No recuerdo haber visto lagrimear a papá cuando se murió mi abuela, su madre, el 1º de enero del 2002. Me acuerdo, sí, del calor que hacía y del velorio con música ambiental de cacerolazos.

La otra vez que vi llorar a mi papá fue exactamente el 17 de octubre del 2006. Yo había faltado al trabajo para ir con él al traslado de los restos de Perón desde la CGT hasta San Vicente. Hubo muchos que estuvieron. No sé si hace falta describir la escena: los obreros apostados con sus overoles y cascos amarillos en la escalinata de la Facultad de Ingeniería, Moyano con la cureña, la hora y media que tomó hacer cuatro cuadras hasta la autopista. Y todo lo que siguió.

Cuando la cureña salió escoltada por los granaderos, nosotros estábamos justo en la esquina de Independencia y Azopardo. Yo me había subido a unos pilotes de cemento que hay en esa esquina para poder ver mejor. Mientras iba pasando el cortejo por la calle y la gente se amontonaba a su alrededor cantando la Marcha, miré abajo, hacia mi derecha. Ahí, a unos metros mío, estaba papá con el cuello estirado como para poder ver, agitando un pañuelito blanco con una mano a modo de saludo, llorando con cierta calma. Lo que más me llamó la atención fue la paz con que lloraba papá. Es raro, pero es así.

Obviamente, el asunto me hizo lagrimear a mí también.

En mi memoria, los respectivos pañuelos de cada llanto son uno solo. También son un único saco los sacos que llevaba puesto mi papá cada vez. Mi papá también es uno solo en mi memoria, aunque entre lágrima y lágrima haya habido un período de 9 años durante el cual, sin dudas, envejeció. La memoria tiene esas trampas.

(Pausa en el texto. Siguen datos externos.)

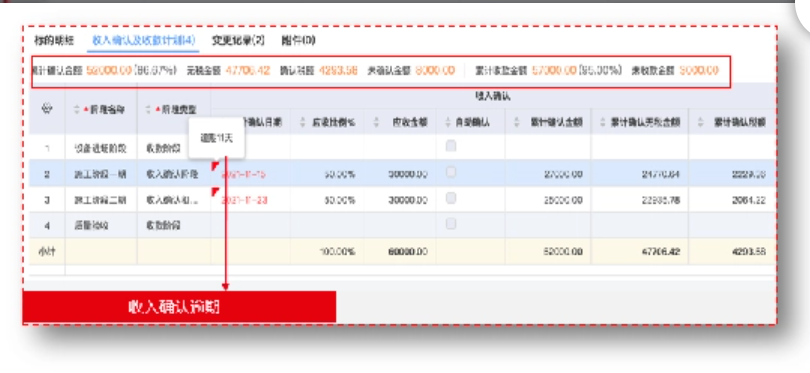Sort by the 累计确认无税金额 column arrows
Viewport: 810px width, 373px height.
point(603,122)
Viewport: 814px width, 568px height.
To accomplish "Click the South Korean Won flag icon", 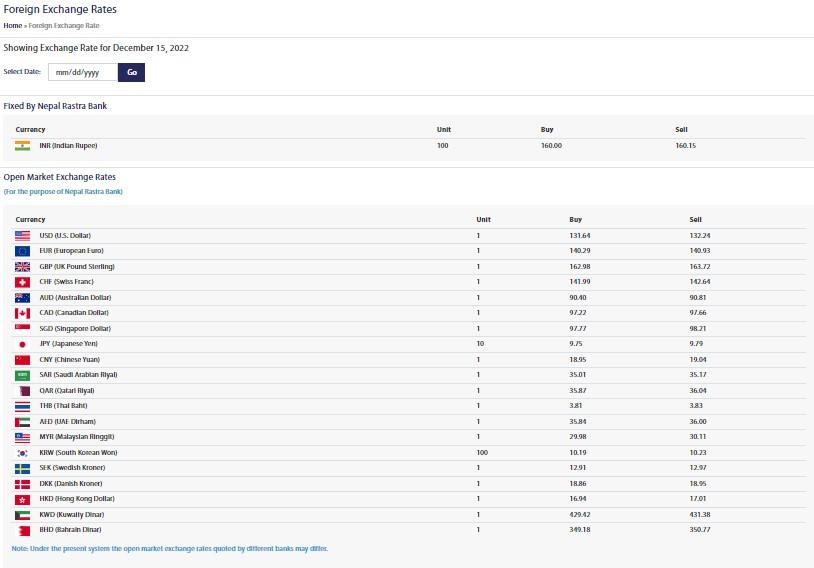I will pos(22,453).
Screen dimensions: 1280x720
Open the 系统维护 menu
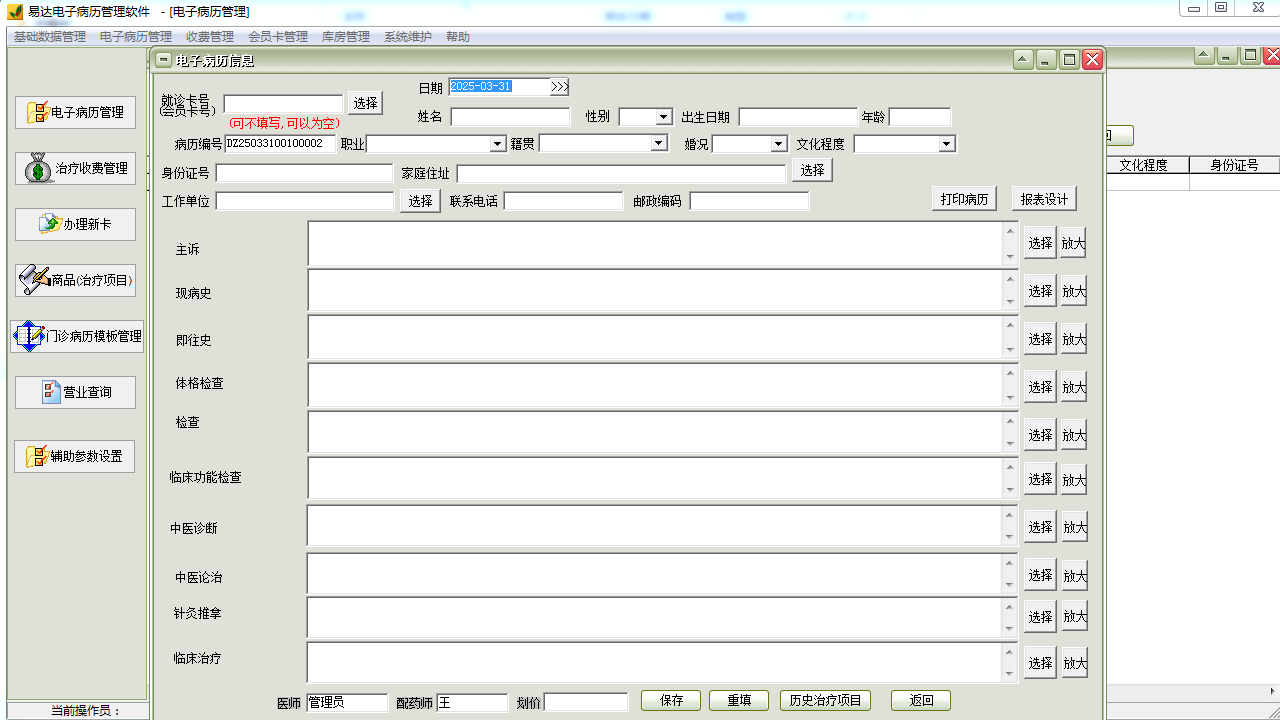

Sé positivamente que lloré delante de mi hijo mayor al menos una vez, que fue cuando enterraron en la Chacarita a papá. Estoy casi seguro de que mi hijo no lo recuerda ni lo hará porque tenía solamente siete meses. Mi hijo menor no creo que me haya visto llorar todavía. 

Lo que no sé es cuántas ni cuáles serán las veces que mis hijos vean llorar a su papá. Muchísimo menos cuáles serán las que recuerden cuando yo ya esté muerto y uno le cuente al otro sobre la vez en que me vio llorar.